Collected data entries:

——————

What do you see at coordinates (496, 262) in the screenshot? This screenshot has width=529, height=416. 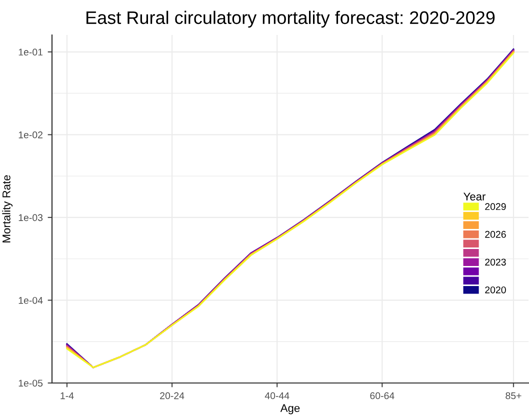 I see `legend-label: 2023` at bounding box center [496, 262].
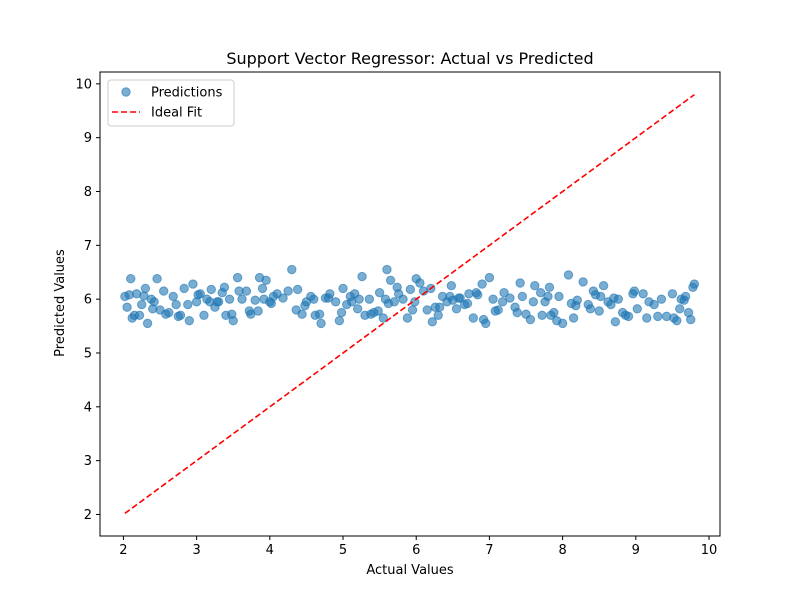 This screenshot has width=800, height=600. What do you see at coordinates (126, 92) in the screenshot?
I see `legend-marker-predictions` at bounding box center [126, 92].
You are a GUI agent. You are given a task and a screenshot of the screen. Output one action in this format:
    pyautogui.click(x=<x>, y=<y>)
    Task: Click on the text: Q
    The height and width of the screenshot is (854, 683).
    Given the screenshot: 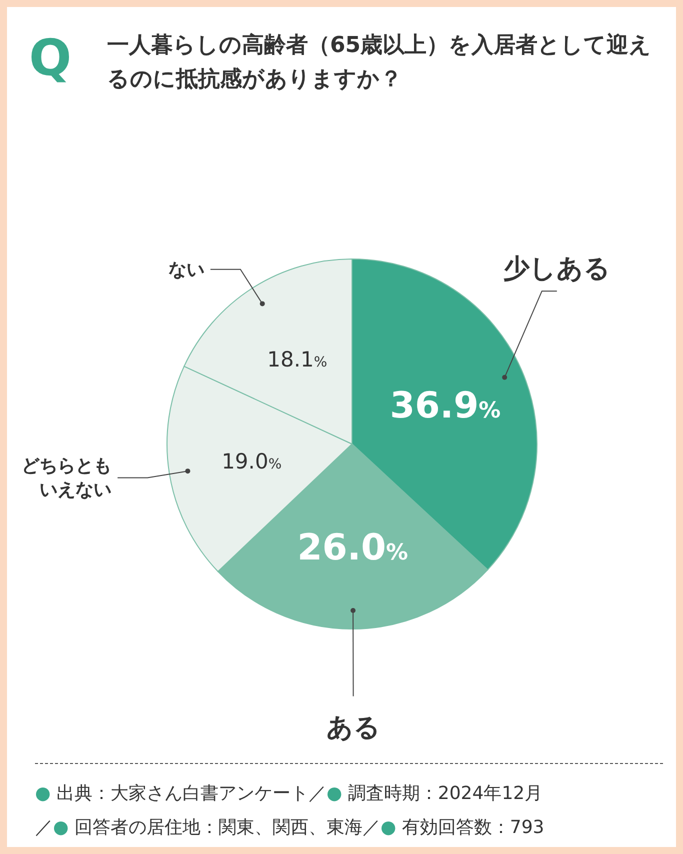 What is the action you would take?
    pyautogui.click(x=50, y=58)
    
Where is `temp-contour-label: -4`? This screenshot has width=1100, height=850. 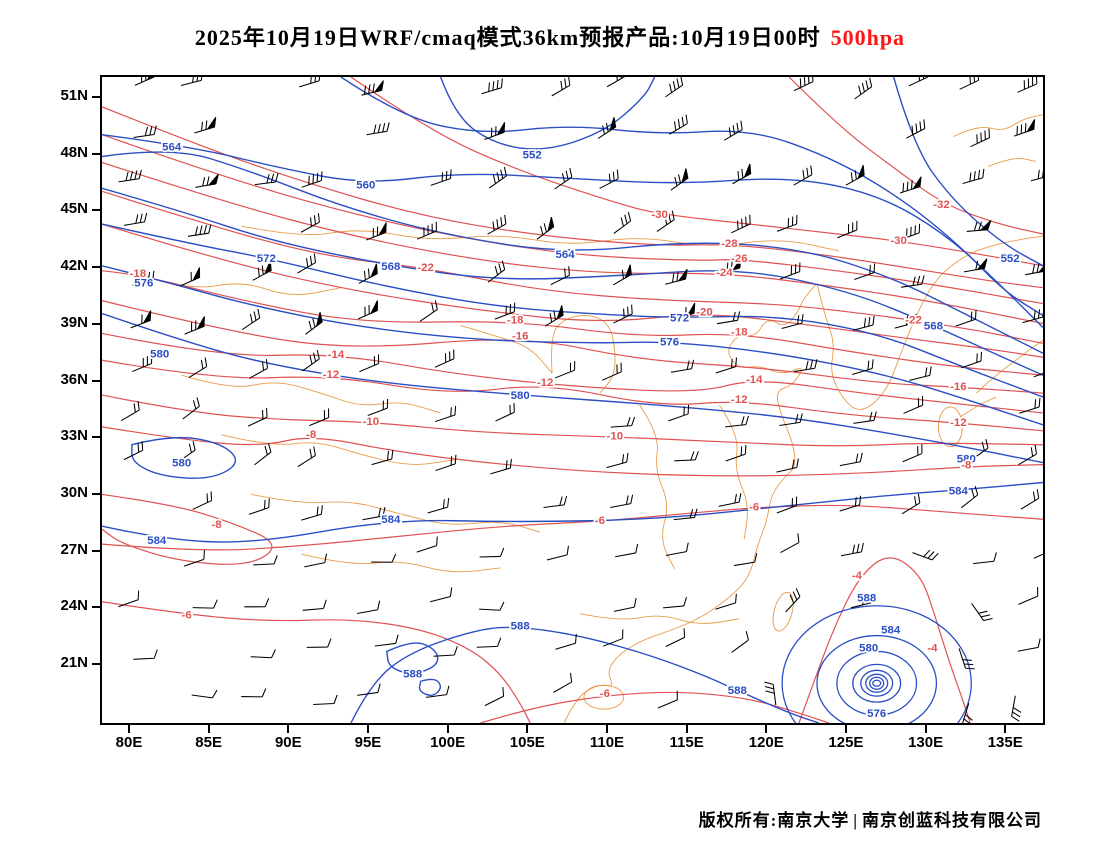
temp-contour-label: -4 is located at coordinates (932, 648).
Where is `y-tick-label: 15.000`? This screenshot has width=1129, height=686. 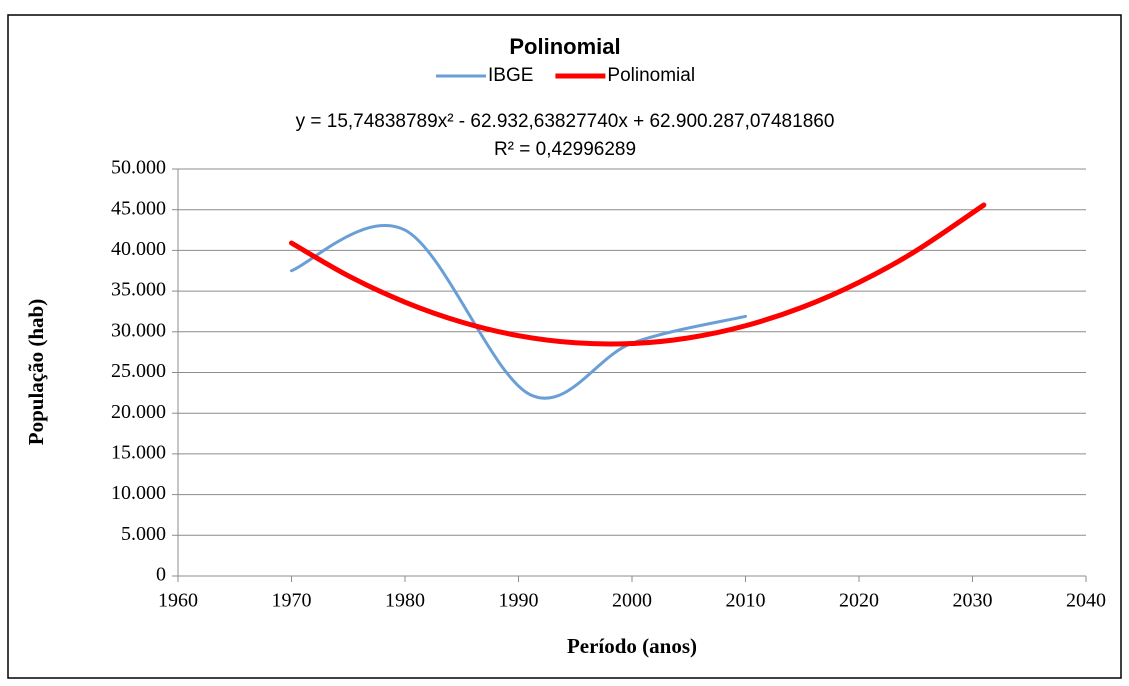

——————

Problem details:
Retype the records from the line that contains "has width=1100, height=850." through the end of the records, both ends included, and leave the pictures out.

Written response:
Where is `temp-contour-label: -4`? This screenshot has width=1100, height=850. 
temp-contour-label: -4 is located at coordinates (932, 648).
Where is `y-tick-label: 15.000`? This screenshot has width=1129, height=686. 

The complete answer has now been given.